### TO DO
Copy the material below word for word, from its first line through the line that contains "Looking at the screenshot, I should tap(588, 673).", and stop there.

### MATERIAL FOR THIS EXERCISE
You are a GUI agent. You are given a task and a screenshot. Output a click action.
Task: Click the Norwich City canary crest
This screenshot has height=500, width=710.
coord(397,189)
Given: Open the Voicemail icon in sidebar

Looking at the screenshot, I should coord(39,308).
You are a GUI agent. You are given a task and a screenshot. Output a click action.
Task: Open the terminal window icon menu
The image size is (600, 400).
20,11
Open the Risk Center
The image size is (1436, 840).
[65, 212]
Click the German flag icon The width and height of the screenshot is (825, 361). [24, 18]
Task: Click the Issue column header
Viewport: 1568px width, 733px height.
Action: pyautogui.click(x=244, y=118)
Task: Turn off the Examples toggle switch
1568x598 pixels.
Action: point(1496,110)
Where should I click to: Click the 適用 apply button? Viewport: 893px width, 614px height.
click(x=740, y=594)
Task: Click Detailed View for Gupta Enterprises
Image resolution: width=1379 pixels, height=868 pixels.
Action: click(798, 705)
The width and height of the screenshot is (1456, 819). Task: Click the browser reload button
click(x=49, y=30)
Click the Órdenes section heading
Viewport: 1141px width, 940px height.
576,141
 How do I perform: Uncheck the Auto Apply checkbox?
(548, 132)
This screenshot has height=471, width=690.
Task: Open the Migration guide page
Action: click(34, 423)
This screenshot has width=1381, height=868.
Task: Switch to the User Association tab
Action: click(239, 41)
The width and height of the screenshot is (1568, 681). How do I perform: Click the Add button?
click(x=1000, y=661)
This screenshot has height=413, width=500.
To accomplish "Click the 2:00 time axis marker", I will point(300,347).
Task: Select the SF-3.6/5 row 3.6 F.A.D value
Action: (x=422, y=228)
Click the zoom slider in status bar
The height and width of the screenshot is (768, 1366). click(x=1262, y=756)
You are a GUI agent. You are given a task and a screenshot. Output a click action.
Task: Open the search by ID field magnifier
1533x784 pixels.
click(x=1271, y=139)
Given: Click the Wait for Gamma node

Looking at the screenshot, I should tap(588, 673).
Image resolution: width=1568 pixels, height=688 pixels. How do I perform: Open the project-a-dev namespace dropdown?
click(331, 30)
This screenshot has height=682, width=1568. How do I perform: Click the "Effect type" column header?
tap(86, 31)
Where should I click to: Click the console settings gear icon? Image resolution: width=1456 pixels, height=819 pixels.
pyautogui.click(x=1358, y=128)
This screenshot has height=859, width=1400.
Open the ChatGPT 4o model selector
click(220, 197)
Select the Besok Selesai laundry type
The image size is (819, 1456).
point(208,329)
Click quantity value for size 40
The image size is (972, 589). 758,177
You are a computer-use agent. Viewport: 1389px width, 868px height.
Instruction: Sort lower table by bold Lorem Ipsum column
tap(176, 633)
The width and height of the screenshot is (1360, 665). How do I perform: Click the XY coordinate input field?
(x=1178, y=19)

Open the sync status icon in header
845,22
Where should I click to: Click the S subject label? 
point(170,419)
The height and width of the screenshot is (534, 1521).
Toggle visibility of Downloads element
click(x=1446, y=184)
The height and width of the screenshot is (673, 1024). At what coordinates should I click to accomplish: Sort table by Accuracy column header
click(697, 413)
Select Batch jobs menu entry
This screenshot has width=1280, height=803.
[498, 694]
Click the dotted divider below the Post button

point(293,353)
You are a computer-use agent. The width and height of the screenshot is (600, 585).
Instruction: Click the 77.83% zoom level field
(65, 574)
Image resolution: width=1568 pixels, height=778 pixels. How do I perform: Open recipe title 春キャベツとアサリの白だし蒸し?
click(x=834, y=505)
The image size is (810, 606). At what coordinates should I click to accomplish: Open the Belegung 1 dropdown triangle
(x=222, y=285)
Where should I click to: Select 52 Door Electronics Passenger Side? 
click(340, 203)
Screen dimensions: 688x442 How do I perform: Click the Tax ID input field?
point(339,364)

### EXERCISE SOLUTION
You are a GUI agent. You are given a task and a screenshot. Output a click action.
Task: Click the Norwich City canary crest
This screenshot has height=500, width=710.
coord(397,189)
Given: Open the Voicemail icon in sidebar

Looking at the screenshot, I should coord(39,308).
You are a GUI agent. You are given a task and a screenshot. Output a click action.
Task: Open the terminal window icon menu
The image size is (600, 400).
20,11
Open the Risk Center
The image size is (1436, 840).
[65, 212]
Click the German flag icon The width and height of the screenshot is (825, 361). [24, 18]
Task: Click the Issue column header
Viewport: 1568px width, 733px height.
Action: pyautogui.click(x=244, y=118)
Task: Turn off the Examples toggle switch
1568x598 pixels.
Action: point(1496,110)
Where should I click to: Click the 適用 apply button? Viewport: 893px width, 614px height.
click(x=740, y=594)
Task: Click Detailed View for Gupta Enterprises
Image resolution: width=1379 pixels, height=868 pixels.
Action: click(798, 705)
The width and height of the screenshot is (1456, 819). Task: Click the browser reload button
click(x=49, y=30)
Click the Órdenes section heading
Viewport: 1141px width, 940px height.
576,141
 How do I perform: Uncheck the Auto Apply checkbox?
(548, 132)
This screenshot has height=471, width=690.
Task: Open the Migration guide page
Action: click(34, 423)
This screenshot has width=1381, height=868.
Task: Switch to the User Association tab
Action: click(239, 41)
The width and height of the screenshot is (1568, 681). How do I perform: Click the Add button?
click(x=1000, y=661)
This screenshot has height=413, width=500.
To accomplish "Click the 2:00 time axis marker", I will point(300,347).
Task: Select the SF-3.6/5 row 3.6 F.A.D value
Action: (x=422, y=228)
Click the zoom slider in status bar
The height and width of the screenshot is (768, 1366). click(x=1262, y=756)
You are a GUI agent. You are given a task and a screenshot. Output a click action.
Task: Open the search by ID field magnifier
1533x784 pixels.
click(x=1271, y=139)
Given: Click the Wait for Gamma node

Looking at the screenshot, I should tap(588, 673).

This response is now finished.